Blogging, podcasting, videoblogging is all about the people. At least, to me it is. The technology is important, sure. The money involved in providing this technology is important too, of course. But the buck stops with the individual with something to say. Whether that be some homeless person in Canada, a not too-bad-off business/technology person in Silicon Valley, or a teenager in the UK simply exploring the world and expressing themselves through humor or real reality.
With our Norwegian and Swedish blogging portals, we (BlogSoft, the company I work at) have thousands of bloggers. Thousands of individuals wanting to express themselves to their friends or to the general public. Here is a woman writing anonymously about her sexual adventures, including (earlier) how she cheated on her husband and later how she and her husband enjoys sex with another couple. Quite provocative material to some, while for others it is simply a question of freedom of speech.
Freedom of speech.
How come politicians feel they need to come with the usual phrases when they are on television? Boil it all down to 5 sentences while in a heated debate with a political opponent. A battle of Titans, of Gladiators. To me, politics shouldn't be a bloody gladiator match, and yet somehow we all make it turn into it. We want to see blood (someone saying something stupid), we want action (someone accusing another of X or Y, high emotions), we want to be - above all - entertained.

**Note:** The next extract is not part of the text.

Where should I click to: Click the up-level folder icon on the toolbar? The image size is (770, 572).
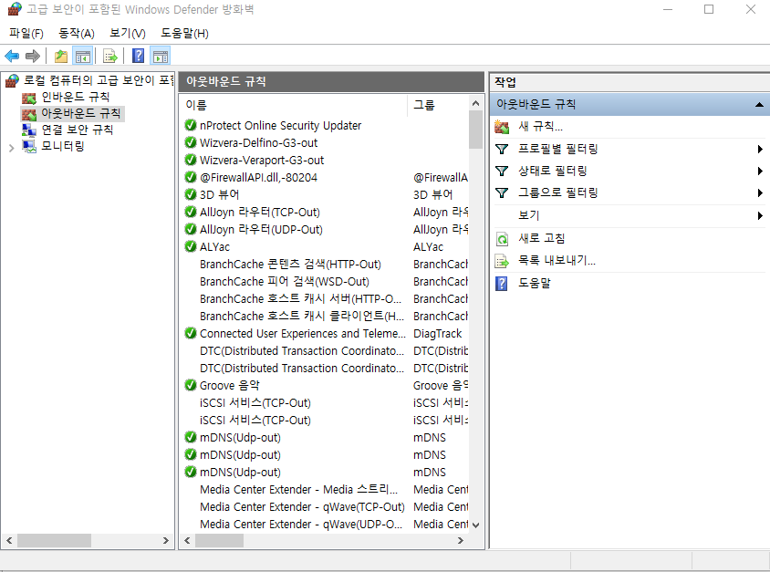click(x=59, y=56)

Blogging, podcasting, videoblogging - all forms of communication that are on the one hand accessible to a large part of society - at least here in the industrialized countries. On the other hand, together with tools like OPML and techniques like tagging and metadata, we can create a rich ecosystem of communication between people from a large variety within society. At the end of the day, it is this ecosystem that is important. That there are all kinds of creatures in the mix and not just for instance tech-minded geeks or political activists a la indymedia or spisderike.net (a Norwegian group - the site is literally called "Eat the Rich"). As videoblogging becomes easier for the average person, we will have a stronger vlogosphere and ultimately a stronger civil society.
And that is worth fighting for. And blogging for.